According to tape recordings in the possession of the Mail & Guardian, Knipe threatened to “bring down” the ANC government if it continued with a covert operation aimed at exposing senior civil servants and senior policemen connected to Mafia boss Vito Palazzolo…
The tape in the possession of the M&G was covertly recorded by former unit member Detective Inspector Abraham Smith, who has been testifying during the trial of the unit’s director, Andre Lincoln…
On the tape Knipe says: “I’ll bring down the government. I’ll get every chap to resign, as 'n ou weer na my kom met a koeverte operasie […if another guy comes to me with a covert operation]”.’
[98] His evidence was that he was given the recording by a ‘very well- placed…unimpeachable source’[65] whose identity he was not prepared to disclose for reasons of confidentiality. After listening to the recording and informing his editor, he contacted Smith telephonically and took him through the recording, asking Smith several questions for verification purposes. Smith told him that he made the recording (during one of his interviews with Knipe) to protect himself. Satisfied as to the recording’s authenticity he proceeded to have the article published. Khoisan was not approached to retract the article after its publication.

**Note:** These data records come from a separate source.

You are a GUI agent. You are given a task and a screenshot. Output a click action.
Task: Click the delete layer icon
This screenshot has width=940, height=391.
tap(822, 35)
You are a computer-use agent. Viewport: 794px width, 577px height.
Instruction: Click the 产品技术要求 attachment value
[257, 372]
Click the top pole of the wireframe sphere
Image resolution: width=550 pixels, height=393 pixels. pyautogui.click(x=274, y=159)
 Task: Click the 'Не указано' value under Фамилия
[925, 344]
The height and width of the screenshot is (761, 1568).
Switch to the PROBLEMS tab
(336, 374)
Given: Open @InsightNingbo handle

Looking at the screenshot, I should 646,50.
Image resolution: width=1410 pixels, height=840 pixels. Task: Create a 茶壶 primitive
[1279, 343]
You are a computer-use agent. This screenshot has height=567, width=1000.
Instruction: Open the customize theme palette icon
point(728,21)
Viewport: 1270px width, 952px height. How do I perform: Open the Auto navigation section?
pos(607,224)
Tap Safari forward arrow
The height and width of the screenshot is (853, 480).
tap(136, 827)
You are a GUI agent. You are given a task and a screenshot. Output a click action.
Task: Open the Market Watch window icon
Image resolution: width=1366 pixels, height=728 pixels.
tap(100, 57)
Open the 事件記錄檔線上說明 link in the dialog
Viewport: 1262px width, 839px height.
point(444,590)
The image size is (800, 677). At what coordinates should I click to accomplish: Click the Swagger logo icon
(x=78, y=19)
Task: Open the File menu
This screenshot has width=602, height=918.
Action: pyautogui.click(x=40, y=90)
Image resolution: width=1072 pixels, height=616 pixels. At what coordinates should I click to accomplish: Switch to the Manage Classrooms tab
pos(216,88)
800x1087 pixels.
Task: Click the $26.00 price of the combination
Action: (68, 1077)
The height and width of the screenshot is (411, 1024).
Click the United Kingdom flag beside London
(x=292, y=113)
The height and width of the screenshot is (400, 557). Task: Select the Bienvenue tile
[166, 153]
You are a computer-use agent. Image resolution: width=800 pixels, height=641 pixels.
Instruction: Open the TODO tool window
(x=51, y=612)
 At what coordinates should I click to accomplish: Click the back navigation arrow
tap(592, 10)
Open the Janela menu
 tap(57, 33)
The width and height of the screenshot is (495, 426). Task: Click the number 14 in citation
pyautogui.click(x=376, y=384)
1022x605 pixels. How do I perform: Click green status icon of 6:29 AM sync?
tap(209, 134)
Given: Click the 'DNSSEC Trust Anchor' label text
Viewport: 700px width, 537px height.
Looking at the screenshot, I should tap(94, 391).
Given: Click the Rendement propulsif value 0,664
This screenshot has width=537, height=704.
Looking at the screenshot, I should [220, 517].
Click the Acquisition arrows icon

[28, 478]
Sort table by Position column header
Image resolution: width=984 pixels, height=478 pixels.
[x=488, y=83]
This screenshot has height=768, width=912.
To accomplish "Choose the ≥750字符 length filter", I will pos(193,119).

[99] During cross-examination his evidence was that, given the passage of time, he no longer had the recording nor any knowledge of its whereabouts. (It is common cause that Smith made a recording during an interview with Knipe, but that no transcript of that recording was ever produced).
[100] Khoisan was referred to Smith’s cross-examination in the regional court trial:[66]
‘Now at some stage you tape-recorded a conversation that you had with Assistant Commissioner Knipe, correct? --- That’s correct.
Why did you do that? --- …I felt it necessary at the time to record Commissioner Knipe because of the verbal abuse… I knew that going into another interview with him it’s going to most likely occur that he’s going to use abusive language towards me…and I therefore recorded him whereby certain remarks and swearing was directed my way which was putting me under pressure at the time…I never had it directed to tape Commissioner Knipe, but I did this purely to protect my own interests.’
[101] Khoisan could not dispute that nowhere in his evidence did Smith refer to Knipe’s threat to bring down the ANC government. He conceded that he had not made a transcript of the recording, but stated that he would in all probability have made notes which he no longer had. He could not recall whether the Mail & Guardian editor requested a copy of the recording but was ‘reasonably certain…that I endeavoured to play the tape…to the editor’.[67] Contrary to his earlier evidence, Khoisan then testified that he had more than one conversation with Smith. Later this version changed again:
‘The conversation with Mr Smith – it wasn’t a very, very, very long conversation – it was to, number one, verify that I was speaking to Mr Smith; number two that I wanted to look at the issues that were on the tape, and specifically the statements that were made and attributed to, I think it was to Director Knipe. And then the last one was to – where I verified with Mr Smith that he made the recording.’[68]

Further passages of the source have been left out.